SEC issues multiple whistleblower awards, including award based on DOJ agreement
On February 23, the SEC announced a more than $9.2 million award to a whistleblower whose information and assistance led to successful related DOJ actions. This marks the first SEC whistleblower award based on a DOJ non-prosecution agreement or deferred prosecution agreement since amendments to the SEC’s whistleblower program rules took effect last December (covered by InfoBytes here). The SEC noted that the whistleblower was previously awarded for his contributions to a successful SEC enforcement action based on the same information that supported the DOJ’s actions, which is a prerequisite in order to be eligible for a related-action award. According to the redacted order, the whistleblower provided significant, original information to the SEC about an ongoing fraud that “enabled a large amount of money to be returned to investors harmed by the fraud.” The SEC provided the information to the DOJ, noting that the whistleblower provided significant assistance by traveling at the whistleblower’s own expense to be interviewed by DOJ.
Earlier on February 19, the SEC announced whistleblower awards totaling nearly $3 million in two separate enforcement actions.

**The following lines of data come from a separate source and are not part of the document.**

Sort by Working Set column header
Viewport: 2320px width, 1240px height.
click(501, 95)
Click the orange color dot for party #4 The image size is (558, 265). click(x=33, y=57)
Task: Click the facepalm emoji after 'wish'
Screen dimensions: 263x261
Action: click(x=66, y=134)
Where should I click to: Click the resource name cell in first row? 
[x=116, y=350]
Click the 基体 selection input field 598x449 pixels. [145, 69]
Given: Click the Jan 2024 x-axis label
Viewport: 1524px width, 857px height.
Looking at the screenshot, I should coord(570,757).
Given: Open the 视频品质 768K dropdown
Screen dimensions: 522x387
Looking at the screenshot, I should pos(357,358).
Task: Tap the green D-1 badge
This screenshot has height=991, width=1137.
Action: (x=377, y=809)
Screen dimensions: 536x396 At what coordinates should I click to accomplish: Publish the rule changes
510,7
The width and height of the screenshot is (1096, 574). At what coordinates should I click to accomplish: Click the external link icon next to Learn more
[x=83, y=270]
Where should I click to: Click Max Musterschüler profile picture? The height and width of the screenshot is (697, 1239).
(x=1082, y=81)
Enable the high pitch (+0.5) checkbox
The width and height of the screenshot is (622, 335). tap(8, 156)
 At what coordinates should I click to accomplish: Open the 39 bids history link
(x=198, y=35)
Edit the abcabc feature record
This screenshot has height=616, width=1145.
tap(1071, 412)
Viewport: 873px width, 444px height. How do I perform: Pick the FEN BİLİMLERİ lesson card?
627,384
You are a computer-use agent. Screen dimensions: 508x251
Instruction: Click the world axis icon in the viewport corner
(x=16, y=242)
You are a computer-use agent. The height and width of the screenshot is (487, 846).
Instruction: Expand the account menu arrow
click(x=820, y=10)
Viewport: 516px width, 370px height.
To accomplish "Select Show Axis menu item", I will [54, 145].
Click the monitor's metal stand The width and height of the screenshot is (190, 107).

According to the first redacted order, the SEC awarded a whistleblower over $2.2 million for providing original information that significantly contributed to the investigation and resulted in the “return of millions of dollars to harmed clients.” According to the SEC, the whistleblower also “took personal and professional risks by raising concerns internally in an effort to remedy the misconduct.”
In the second redacted order, the SEC awarded a whistleblower nearly $700,000 for alerting Commission staff to a fraudulent reporting scheme, which prompted the opening of an investigation. The SEC noted that the whistleblower voluntarily provided critical documents and information to Commission staff, helped identify key documents and witnesses, thus conserving SEC time and resources, and “internally raised concerns about the perceived conduct in an effort to remedy the violations.”
The SEC has now paid approximately $750 million to 136 individuals since the inception of the program in 2012.